Entries on where items appear
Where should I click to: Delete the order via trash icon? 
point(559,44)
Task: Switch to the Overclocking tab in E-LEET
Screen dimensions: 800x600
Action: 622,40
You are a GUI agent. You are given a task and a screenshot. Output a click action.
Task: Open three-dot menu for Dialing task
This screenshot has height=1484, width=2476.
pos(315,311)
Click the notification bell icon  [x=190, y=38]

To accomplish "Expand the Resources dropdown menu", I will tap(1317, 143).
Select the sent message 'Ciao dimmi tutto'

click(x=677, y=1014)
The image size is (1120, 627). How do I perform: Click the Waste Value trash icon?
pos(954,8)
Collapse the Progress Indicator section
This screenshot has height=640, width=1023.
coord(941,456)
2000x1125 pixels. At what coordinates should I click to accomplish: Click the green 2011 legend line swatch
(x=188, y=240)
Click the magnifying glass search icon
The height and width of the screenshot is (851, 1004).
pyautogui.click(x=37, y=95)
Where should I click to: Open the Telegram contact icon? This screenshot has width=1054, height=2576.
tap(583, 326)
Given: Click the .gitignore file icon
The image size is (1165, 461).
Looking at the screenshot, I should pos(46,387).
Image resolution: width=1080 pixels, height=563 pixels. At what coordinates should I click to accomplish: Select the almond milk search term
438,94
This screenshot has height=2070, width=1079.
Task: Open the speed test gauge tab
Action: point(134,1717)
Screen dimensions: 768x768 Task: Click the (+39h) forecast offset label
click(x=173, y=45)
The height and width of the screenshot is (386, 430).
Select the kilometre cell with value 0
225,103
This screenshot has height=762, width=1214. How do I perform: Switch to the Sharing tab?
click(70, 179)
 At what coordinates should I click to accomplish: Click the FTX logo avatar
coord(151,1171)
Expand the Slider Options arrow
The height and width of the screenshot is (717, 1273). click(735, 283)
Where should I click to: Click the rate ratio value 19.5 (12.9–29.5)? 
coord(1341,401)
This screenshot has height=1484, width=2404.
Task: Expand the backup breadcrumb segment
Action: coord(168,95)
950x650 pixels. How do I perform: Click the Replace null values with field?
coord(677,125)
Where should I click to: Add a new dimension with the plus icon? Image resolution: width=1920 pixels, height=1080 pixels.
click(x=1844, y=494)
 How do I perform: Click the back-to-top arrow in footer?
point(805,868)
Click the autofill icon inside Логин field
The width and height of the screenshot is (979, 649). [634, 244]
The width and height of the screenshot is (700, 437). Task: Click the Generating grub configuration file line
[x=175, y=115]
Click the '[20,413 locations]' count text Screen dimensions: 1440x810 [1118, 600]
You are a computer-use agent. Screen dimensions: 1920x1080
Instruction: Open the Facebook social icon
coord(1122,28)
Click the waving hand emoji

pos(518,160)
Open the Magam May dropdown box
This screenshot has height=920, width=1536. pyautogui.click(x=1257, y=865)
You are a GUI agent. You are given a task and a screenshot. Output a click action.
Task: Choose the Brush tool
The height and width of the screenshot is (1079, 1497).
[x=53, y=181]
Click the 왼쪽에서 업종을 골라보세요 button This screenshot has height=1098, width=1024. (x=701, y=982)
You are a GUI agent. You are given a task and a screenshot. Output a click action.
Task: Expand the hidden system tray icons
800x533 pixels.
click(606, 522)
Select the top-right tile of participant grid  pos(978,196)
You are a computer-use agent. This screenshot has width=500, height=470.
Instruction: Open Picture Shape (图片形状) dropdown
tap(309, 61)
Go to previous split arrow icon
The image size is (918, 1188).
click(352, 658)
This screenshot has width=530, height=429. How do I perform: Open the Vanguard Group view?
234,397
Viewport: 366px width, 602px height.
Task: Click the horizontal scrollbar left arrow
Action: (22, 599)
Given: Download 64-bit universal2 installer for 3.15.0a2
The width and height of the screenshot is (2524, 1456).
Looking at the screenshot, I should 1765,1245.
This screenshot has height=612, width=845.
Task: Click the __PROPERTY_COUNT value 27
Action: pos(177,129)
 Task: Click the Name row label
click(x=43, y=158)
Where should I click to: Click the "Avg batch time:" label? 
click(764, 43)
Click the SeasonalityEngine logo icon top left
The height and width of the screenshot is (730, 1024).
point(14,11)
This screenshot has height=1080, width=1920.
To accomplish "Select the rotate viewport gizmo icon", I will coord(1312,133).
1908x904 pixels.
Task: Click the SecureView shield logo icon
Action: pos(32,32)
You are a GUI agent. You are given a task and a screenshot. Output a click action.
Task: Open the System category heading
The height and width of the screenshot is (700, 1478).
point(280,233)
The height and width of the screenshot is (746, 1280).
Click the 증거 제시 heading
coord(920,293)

§ Task goal:
Change every "Where should I click to" in the items above to "Where do I click to", leaving everything else as it is.

§ Final result:
Where do I click to: Delete the order via trash icon? 
point(559,44)
Task: Switch to the Overclocking tab in E-LEET
Screen dimensions: 800x600
Action: 622,40
You are a GUI agent. You are given a task and a screenshot. Output a click action.
Task: Open three-dot menu for Dialing task
This screenshot has height=1484, width=2476.
pos(315,311)
Click the notification bell icon  [x=190, y=38]

To accomplish "Expand the Resources dropdown menu", I will tap(1317, 143).
Select the sent message 'Ciao dimmi tutto'

click(x=677, y=1014)
The image size is (1120, 627). How do I perform: Click the Waste Value trash icon?
pos(954,8)
Collapse the Progress Indicator section
This screenshot has height=640, width=1023.
coord(941,456)
2000x1125 pixels. At what coordinates should I click to accomplish: Click the green 2011 legend line swatch
(x=188, y=240)
Click the magnifying glass search icon
The height and width of the screenshot is (851, 1004).
pyautogui.click(x=37, y=95)
Where do I click to: Open the Telegram contact icon? This screenshot has width=1054, height=2576.
tap(583, 326)
Given: Click the .gitignore file icon
The image size is (1165, 461).
Looking at the screenshot, I should pos(46,387).
Image resolution: width=1080 pixels, height=563 pixels. At what coordinates should I click to accomplish: Select the almond milk search term
438,94
This screenshot has height=2070, width=1079.
Task: Open the speed test gauge tab
Action: point(134,1717)
Screen dimensions: 768x768 Task: Click the (+39h) forecast offset label
click(x=173, y=45)
The height and width of the screenshot is (386, 430).
Select the kilometre cell with value 0
225,103
This screenshot has height=762, width=1214. How do I perform: Switch to the Sharing tab?
click(70, 179)
 At what coordinates should I click to accomplish: Click the FTX logo avatar
coord(151,1171)
Expand the Slider Options arrow
The height and width of the screenshot is (717, 1273). click(735, 283)
Where do I click to: Click the rate ratio value 19.5 (12.9–29.5)? 
coord(1341,401)
This screenshot has height=1484, width=2404.
Task: Expand the backup breadcrumb segment
Action: coord(168,95)
950x650 pixels. How do I perform: Click the Replace null values with field?
coord(677,125)
Where do I click to: Add a new dimension with the plus icon? Image resolution: width=1920 pixels, height=1080 pixels.
click(x=1844, y=494)
 How do I perform: Click the back-to-top arrow in footer?
point(805,868)
Click the autofill icon inside Логин field
The width and height of the screenshot is (979, 649). [634, 244]
The width and height of the screenshot is (700, 437). Task: Click the Generating grub configuration file line
[x=175, y=115]
Click the '[20,413 locations]' count text Screen dimensions: 1440x810 [1118, 600]
You are a computer-use agent. Screen dimensions: 1920x1080
Instruction: Open the Facebook social icon
coord(1122,28)
Click the waving hand emoji

pos(518,160)
Open the Magam May dropdown box
This screenshot has height=920, width=1536. pyautogui.click(x=1257, y=865)
You are a GUI agent. You are given a task and a screenshot. Output a click action.
Task: Choose the Brush tool
The height and width of the screenshot is (1079, 1497).
[x=53, y=181]
Click the 왼쪽에서 업종을 골라보세요 button This screenshot has height=1098, width=1024. (x=701, y=982)
You are a GUI agent. You are given a task and a screenshot. Output a click action.
Task: Expand the hidden system tray icons
800x533 pixels.
click(606, 522)
Select the top-right tile of participant grid  pos(978,196)
You are a computer-use agent. This screenshot has width=500, height=470.
Instruction: Open Picture Shape (图片形状) dropdown
tap(309, 61)
Go to previous split arrow icon
The image size is (918, 1188).
click(352, 658)
This screenshot has width=530, height=429. How do I perform: Open the Vanguard Group view?
234,397
Viewport: 366px width, 602px height.
Task: Click the horizontal scrollbar left arrow
Action: (22, 599)
Given: Download 64-bit universal2 installer for 3.15.0a2
The width and height of the screenshot is (2524, 1456).
Looking at the screenshot, I should 1765,1245.
This screenshot has height=612, width=845.
Task: Click the __PROPERTY_COUNT value 27
Action: pos(177,129)
 Task: Click the Name row label
click(x=43, y=158)
Where do I click to: Click the "Avg batch time:" label? 
click(764, 43)
Click the SeasonalityEngine logo icon top left
The height and width of the screenshot is (730, 1024).
point(14,11)
This screenshot has height=1080, width=1920.
To accomplish "Select the rotate viewport gizmo icon", I will coord(1312,133).
1908x904 pixels.
Task: Click the SecureView shield logo icon
Action: pos(32,32)
You are a GUI agent. You are given a task and a screenshot. Output a click action.
Task: Open the System category heading
The height and width of the screenshot is (700, 1478).
point(280,233)
The height and width of the screenshot is (746, 1280).
Click the 증거 제시 heading
coord(920,293)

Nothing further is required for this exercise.